Polygamy (16 March 1971 – 1977) was a British Thoroughbred racehorse, best known for winning the classic Epsom Oaks in 1974. As a two-year-old in 1973, she showed promise by winning three races and finishing fourth in the Critérium des Pouliches. In the following spring she won the 1000 Guineas Trial Stakes and was narrowly beaten in the 1000 Guineas before winning the Oaks. She was retired after being beaten in her only subsequent race and died without producing a foal.

==Background==
Polygamy was a "light-framed" bay mare with no white markings bred in Berkshire by her owner, Louis Freedman's Cliveden Stud. She was unusually small for a Thoroughbred, reportedly standing only fifteen hands high as a three-year-old in 1974. She was sired by Reform an outstanding miler who won the St James's Palace Stakes, Sussex Stakes, Queen Elizabeth II Stakes and Champion Stakes in 1967. Polygamy was the first foal of her dam, Seventh Bride, a high-class racemare who won the Princess Royal Stakes and finished second in the Nassau Stakes in 1969. Seventh Bride went on to produce One Over Parr (also by Reform), a filly who won the Lancashire Oaks and was the female line ancestor of Camelot. The family traces back to the undefeated Kincsem.

Polygamy was sent into training with Peter Walwyn at his Seven Barrows stable at Lambourn and was ridden in most of her races by the Irish jockey Pat Eddery.

==Racing career==

===1973: two-year-old season===
After finishing fifth over five furlongs on her racecourse debut, Polygamy was moved up in distance for a six furlong maiden race at Newmarket Racecourse in June. She recorded her first victory, winning by three lengths from the Queen's filly Highclere. She was then stepped up for a strong renewal of the Princess Margaret Stakes at Ascot and finished third behind Celestial Dawn and Highclere, with Melchbourne in fourth. She faced less taxing opposition in the Rescue Service Stakes at Newmarket in August and won by six lengths from Tringa and twelve others. She was then moved up in distance for the Weatherby's Bi-Centennial Stakes over seven furlongs at the same course in September. She started favourite and won by four lengths from the colt Sky Lord, to whom she was conceding five pounds in weight.

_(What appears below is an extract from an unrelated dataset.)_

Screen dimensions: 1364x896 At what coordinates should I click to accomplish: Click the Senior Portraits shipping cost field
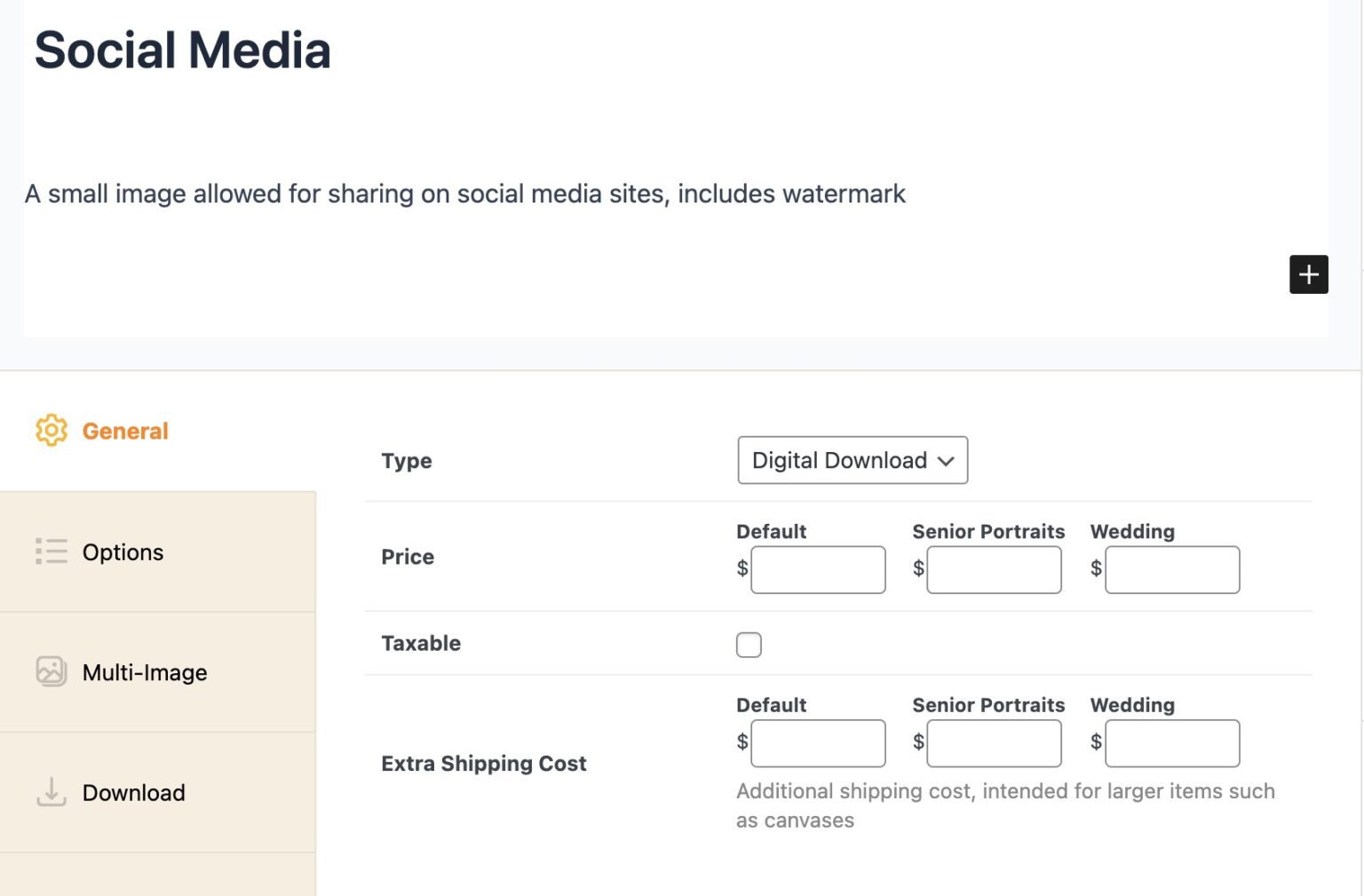[994, 743]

On her final appearance of the season, Polygamy was sent to France to contest the Group One Critérium des Pouliches over 1600 metres at Longchamp Racecourse on 7 October. Ridden by Eddery she started at odds of 8/1, making her the best-fancied of the four British runners. She was drawn on the outside of the seventeen runner field and was towards the rear in the early stages before making significant progress in the straight and finishing fourth behind Hippodamia, Comtesse de Loir and La Tulipe.

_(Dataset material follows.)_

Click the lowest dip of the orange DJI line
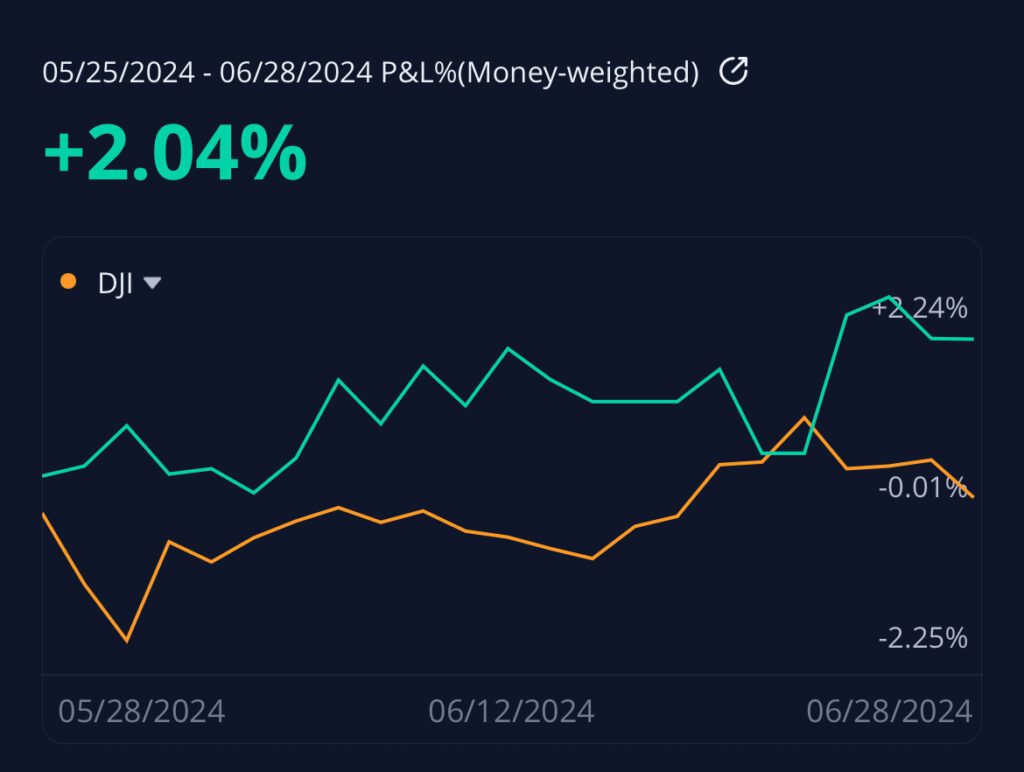click(127, 640)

===1974: three-year-old season===
Polygamy began her second season in the Group Three 1000 Guineas Trial over seven furlong at Ascot in April. She started odds-on favourite and won by four lengths from Noble Mark, a filly who had won the Phoenix Stakes when trained in Ireland in 1973. On her next appearance, Polygamy started 4/1 favourite for the 161st running of the 1000 Guineas over the Rowley Mile at Newmarket against fourteen opponents including Celestial Dawn, Highclere, Bitty Girl and Gentle Thoughts. The filly appeared to struggle to match the early pace set by Bitty Girl and was under pressure from her jockey for most of the race but made progress into third place two furlongs out. At this point she was slightly hampered by the weakening Mrs Tiggywinkle, but recovered to dispute the finish with Highlere, losing by a short head. Timeform reported that she ran as if the distance was too short for her to show her best form.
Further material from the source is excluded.